Textauszug —

== == ==

Hallo allesamt,
einen wunderschönen Guten Morgen in die Runde, und vor allem auch an Sabine!

Ihr legt ja ein mächtiges Tempo vor. Ich dachte eigentlich, ich wäre schon schnell, weil ich den ersten Abschnitt gestern an einem Tag gelesen habe.

Aber schön, daß die Runde hier so lebhaft ist.

Also werde ich jetzt erstmal meine Eindrücke niederschreiben und danach eure Beiträge lesen, ich habe sie jetzt nur schnell überflogen.
Auch mir ist gleich als erstes aufgefallen, daß das Buch sehr dick wirkt. Das liegt am dicken Papier und außerdem finde auch ich, es ist für seine Dicke zu schmal. Wäre es ein paar Millimeter breiter, könnte man es bequemer lesen. Gerade bei den ersten Seiten ist es unbequem aufzuschlagen und neigt auch dazu, alle nasenlang zuzuklappen.
Zusätzlich wird es optisch gestreckt durch die beiden Säulen rechts und links auf dem Coverbild.
Aber dies nur nebenbei. Nun zum Inhalt! Das Buch legt ja rasante Action vor: gleich auf den ersten Seiten eine Kneipenschlägerei! Und dann geht es sofort weiter mit der Anwerbung Martins durch Alban, und dem Aufbruch nach Konstanz. Von Martins Heimatregion und seiner Burg bekommen wir nur wenig mit, eigentlich nur, daß er außer Alban keine Familie mehr hat und die elterliche Burg verfallen läßt.
Auf der Reise nach Konstanz dann die nächste spannungsgeladene Szene, der Überfall. Hier habe ich mich gefragt, wie verzweifelt der Anführer der Wegelagerer gewesen sein muß, sich auf einen Zweikampf mit Martin einzulassen. Der reine Selbstmord, denn er muß gesehen haben, daß Martin ein kräftiger kampferfahrener Soldat und gut in Form ist, und er und seine Schar werden eher als halbverhungert und ärmlich beschrieben... Wie auch immer, Martin meistert die Situation professionell (wie auch später die Überfahrt nach Konstanz und das Überwinden der geschlossenen Stadttore). Der Abt Rogatus versteht das alles gar nicht und erweist sich als fürchterlich arrogant und ausgesprochen undankbar, als er ihm sogar noch den gerechten Lohn verweigert (eigentlich hätte Martin einen Zusatzbonus verdient!

== == ==

Gesammelte Daten —
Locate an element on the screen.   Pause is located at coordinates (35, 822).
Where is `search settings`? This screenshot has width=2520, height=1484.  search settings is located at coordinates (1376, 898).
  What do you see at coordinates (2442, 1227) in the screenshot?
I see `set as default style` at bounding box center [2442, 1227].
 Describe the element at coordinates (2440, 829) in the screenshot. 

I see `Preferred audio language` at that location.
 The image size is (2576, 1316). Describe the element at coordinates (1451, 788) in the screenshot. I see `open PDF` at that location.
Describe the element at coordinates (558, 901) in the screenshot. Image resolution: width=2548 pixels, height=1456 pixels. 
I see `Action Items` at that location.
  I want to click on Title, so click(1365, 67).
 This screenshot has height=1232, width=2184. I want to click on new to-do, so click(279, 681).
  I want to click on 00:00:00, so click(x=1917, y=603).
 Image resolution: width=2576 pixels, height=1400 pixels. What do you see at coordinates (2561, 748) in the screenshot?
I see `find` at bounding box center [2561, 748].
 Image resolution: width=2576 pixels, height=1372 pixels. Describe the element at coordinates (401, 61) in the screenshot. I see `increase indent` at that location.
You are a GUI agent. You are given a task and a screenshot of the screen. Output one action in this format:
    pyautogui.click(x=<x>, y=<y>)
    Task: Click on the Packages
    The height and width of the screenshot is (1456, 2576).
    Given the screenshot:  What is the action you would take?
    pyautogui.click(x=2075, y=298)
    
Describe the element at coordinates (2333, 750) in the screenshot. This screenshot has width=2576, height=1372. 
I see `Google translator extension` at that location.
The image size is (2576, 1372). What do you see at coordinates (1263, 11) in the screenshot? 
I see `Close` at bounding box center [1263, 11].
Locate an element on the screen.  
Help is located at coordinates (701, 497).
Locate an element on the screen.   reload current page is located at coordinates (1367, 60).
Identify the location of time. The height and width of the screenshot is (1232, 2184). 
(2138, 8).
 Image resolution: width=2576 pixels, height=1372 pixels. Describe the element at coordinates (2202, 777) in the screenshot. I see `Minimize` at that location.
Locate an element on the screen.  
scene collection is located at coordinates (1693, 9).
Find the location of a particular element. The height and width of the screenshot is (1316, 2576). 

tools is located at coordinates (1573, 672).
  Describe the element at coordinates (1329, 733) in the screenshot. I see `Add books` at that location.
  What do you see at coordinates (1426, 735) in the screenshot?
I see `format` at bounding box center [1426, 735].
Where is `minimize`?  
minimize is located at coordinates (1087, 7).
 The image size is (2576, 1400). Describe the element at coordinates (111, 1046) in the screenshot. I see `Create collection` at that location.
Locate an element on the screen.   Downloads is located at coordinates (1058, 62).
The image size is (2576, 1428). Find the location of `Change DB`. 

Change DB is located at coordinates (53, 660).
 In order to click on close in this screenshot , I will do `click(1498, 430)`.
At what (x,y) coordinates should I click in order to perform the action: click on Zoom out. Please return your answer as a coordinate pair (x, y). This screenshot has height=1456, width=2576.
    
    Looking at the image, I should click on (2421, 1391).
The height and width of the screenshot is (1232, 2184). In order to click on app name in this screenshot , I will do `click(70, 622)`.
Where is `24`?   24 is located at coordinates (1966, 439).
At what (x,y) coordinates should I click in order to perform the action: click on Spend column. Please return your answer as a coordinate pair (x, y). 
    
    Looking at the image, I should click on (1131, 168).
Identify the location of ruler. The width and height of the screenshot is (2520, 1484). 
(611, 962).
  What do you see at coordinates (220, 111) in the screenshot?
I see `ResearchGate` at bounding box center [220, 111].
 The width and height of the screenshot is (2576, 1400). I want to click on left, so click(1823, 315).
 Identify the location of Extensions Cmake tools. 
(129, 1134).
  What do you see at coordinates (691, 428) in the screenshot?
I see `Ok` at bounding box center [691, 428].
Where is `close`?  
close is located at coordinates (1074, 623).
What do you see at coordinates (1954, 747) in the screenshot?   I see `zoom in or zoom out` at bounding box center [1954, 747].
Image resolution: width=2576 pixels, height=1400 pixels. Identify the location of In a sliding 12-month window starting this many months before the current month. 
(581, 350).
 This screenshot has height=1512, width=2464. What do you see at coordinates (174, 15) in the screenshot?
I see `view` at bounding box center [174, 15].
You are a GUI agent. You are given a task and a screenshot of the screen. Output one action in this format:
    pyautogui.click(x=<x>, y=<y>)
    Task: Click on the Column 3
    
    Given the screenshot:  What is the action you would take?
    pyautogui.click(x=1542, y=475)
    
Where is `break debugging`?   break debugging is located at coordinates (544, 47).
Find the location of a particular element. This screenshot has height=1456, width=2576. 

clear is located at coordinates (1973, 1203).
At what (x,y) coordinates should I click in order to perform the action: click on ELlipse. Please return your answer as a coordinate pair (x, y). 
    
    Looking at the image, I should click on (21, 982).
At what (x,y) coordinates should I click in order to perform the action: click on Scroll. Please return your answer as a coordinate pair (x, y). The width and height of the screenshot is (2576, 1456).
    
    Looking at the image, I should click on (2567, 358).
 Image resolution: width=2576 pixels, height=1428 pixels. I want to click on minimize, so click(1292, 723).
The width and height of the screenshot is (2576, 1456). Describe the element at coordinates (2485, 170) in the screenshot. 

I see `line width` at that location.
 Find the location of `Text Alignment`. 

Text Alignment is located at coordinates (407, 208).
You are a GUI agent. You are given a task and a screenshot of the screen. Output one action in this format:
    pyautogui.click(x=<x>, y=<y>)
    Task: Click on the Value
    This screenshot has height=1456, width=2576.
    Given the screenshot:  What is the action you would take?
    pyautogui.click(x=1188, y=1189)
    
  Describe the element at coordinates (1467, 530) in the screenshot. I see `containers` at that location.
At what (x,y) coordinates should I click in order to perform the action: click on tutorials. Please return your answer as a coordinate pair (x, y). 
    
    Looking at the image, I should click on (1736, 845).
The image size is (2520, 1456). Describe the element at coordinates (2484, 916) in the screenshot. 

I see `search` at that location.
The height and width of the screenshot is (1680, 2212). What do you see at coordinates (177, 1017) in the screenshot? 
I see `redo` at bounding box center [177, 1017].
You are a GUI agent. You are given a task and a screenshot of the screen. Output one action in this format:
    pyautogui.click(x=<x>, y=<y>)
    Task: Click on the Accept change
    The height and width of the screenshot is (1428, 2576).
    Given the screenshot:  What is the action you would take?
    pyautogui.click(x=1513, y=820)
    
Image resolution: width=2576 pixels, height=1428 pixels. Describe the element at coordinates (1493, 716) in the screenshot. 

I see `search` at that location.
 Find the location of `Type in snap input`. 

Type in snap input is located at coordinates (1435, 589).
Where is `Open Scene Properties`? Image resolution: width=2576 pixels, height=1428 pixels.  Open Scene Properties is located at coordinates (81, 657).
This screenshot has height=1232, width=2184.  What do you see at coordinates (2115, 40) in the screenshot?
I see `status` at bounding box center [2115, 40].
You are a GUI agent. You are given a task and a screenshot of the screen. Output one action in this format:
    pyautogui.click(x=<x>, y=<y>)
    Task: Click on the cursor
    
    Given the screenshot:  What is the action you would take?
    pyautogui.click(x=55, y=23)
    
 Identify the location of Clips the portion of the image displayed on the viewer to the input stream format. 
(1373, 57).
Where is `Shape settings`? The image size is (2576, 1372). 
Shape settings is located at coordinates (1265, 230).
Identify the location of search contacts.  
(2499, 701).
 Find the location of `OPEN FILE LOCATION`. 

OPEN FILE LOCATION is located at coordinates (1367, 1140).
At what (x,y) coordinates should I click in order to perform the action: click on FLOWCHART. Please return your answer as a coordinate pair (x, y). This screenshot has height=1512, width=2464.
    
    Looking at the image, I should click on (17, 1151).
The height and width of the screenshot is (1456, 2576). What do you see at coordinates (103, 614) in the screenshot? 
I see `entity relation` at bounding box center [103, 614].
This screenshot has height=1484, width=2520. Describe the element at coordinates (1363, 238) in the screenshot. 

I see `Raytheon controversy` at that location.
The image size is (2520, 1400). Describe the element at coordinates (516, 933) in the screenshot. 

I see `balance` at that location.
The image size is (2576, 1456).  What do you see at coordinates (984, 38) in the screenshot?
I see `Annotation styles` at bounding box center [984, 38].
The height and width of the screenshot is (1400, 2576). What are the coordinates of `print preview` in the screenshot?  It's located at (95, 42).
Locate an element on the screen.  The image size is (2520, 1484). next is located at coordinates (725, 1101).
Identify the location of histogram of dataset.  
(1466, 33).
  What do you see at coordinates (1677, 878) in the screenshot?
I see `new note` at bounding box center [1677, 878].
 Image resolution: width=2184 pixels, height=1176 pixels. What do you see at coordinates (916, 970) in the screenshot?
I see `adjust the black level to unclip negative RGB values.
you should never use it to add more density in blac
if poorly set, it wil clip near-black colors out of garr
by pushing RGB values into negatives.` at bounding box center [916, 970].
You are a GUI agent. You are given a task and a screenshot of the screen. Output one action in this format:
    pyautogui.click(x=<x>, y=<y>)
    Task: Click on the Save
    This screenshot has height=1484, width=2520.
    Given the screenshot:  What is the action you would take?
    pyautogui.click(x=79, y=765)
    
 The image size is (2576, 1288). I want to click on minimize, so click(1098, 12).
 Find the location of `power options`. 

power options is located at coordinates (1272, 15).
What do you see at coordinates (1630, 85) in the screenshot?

== == ==

Aufgabenstellung —
**1)** Beantworte diese Fragen zum Beitrag zum Buch:
(a) In welcher Zeit wurde der erste Abschnitt gelesen?
(b) In welche Stadt geht die Reise?
(c) Wie heißt der Abt?
**2)** Gib den Beitrag zum Buch von „Also werde ich“ bis einschließlich „auf dem Coverbild.“ wortgetreu wieder.
**3)** Führe den Beitrag zum Buch dort fort, wo er aufhört.

Lösungen —
**1)**
(a) An einem Tag
(b) Nach Konstanz
(c) Rogatus

**2)**
Also werde ich jetzt erstmal meine Eindrücke niederschreiben und danach eure Beiträge lesen, ich habe sie jetzt nur schnell überflogen.
Auch mir ist gleich als erstes aufgefallen, daß das Buch sehr dick wirkt. Das liegt am dicken Papier und außerdem finde auch ich, es ist für seine Dicke zu schmal. Wäre es ein paar Millimeter breiter, könnte man es bequemer lesen. Gerade bei den ersten Seiten ist es unbequem aufzuschlagen und neigt auch dazu, alle nasenlang zuzuklappen.
Zusätzlich wird es optisch gestreckt durch die beiden Säulen rechts und links auf dem Coverbild.

**3)**
). Zusammen mit der Szene im Kloster (als Rogatus seinen Besucher warten läßt, den
er schließlich hat kommen lassen) macht das Rogatus wohl endgültig zum "Unsympathen vom Dienst" in dieser Geschichte. Martin dagegen wird recht sympathisch dargestellt, zwar etwas poltrig, aber ehrlich und geradezu. Nur daß er seine Burg verfallen läßt, gefällt mir nicht. Ich bin gespannt, ob es dafür einen konkreten Grund gibt. Alban konnte sympathiemäßig bei mir sehr stark punkten durch seine Begeisterung für Jan Hus. (ich hoffe nur, daß er es schafft, diese sich Abt Rogatus gegenüber nicht allzu deutlich anmerken zu lassen...)
Im überfüllten Konstanz fiel mir vor allem auf, daß es von Prostituierten nur so zu wimmeln scheint, oder kam das nur den Soldaten so vor, nachdem sie drei Reisewochen hinter sich hatten?

Aufgefallen ist mir noch, daß Martin eine Laute bei sich hat. Das hätte ich bei einem Soldaten wie ihm eher nicht erwartet, denn so ein Instrument ist ja schon recht sperrig. Zumal er sie offensichtlich mit seiner versehrten rechten Hand nicht richtig spielen kann - es scheint da außer den verlorenen Fingern noch ein weiteres Problem zu geben, denn eigentlich sollte man die Laute mit drei Fingern doch spielen können...

Wodurch er nun eigentlich die Finger verloren hat, möchte ich mittlerweile auch gern wissen, aber wie es scheint werden wir hier noch ein wenig auf die Folter gespannt.

Soviel zu Teil eins, heute nachmittag habe ich Zeit zum Weiterlesen.